Malarial Foggy Bottom, near the Potomac, was not the best spot for viewing the heavens but was still better than 17th and G streets, where the first observatory was erected in 1830.
We checked out the 12-inch scope in the present observatory's dome, a classic refractor built in 1895. This is the one the public usually gets to look through.
"This was used extensively until the '50s," Chester said, "when it was replaced by a camera that photographed the moon against the stars. You need the star background to determine the exact orbit of the moon, which, for instance, was kind of vital for the Apollo program. You wouldn't want to find yourself a mile off your calculations as you came in for a landing. After Apollo was finished the scope was dismantled." Later the staff rebuilt the scope, which Chester says is hard to beat for clarity of detail.

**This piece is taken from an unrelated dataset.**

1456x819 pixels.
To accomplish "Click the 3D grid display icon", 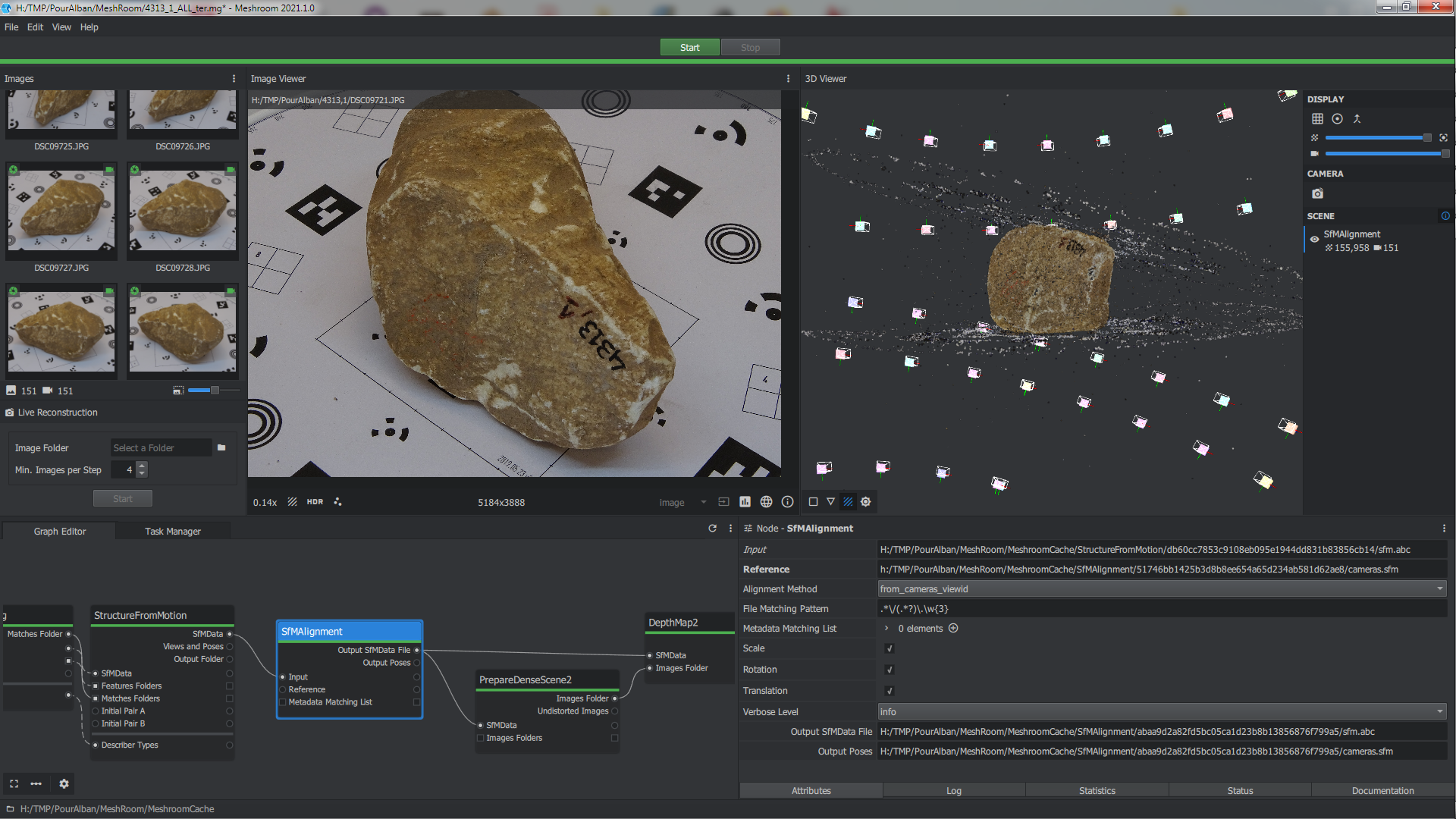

"It doesn't have the aperture of the 26-inch telescope, of course, but on any given night, sky conditions favor this over the larger one for a sharp picture of, say, the surface of Mars. It's the optics." The lenses for both scopes were made by Alvan Clark and Sons, and apparently Clark improved his skill in the 22 years between these jobs.
"Clark really had a knack for working glass," Chester added. "He would test a lens in his workshop, sight a star with it and throw it out of focus so he could see where the defects were. Then he would put some optical rouge on his thumb and actually feel where the error was, the tiny bump in the surface, and polish it away."
On the nights when it's too cloudy to see the stars, visitors examine the 26-inch telescope instead, an impressive sight at 30 feet long. To reach it, they must ride Washington's largest elevator: the entire floor rises and falls inside the observatory's 40-foot-wide dome. It's cold in the dome in winter, and warm in summer, because air currents that distort the view are created if the temperature is not the same inside and out.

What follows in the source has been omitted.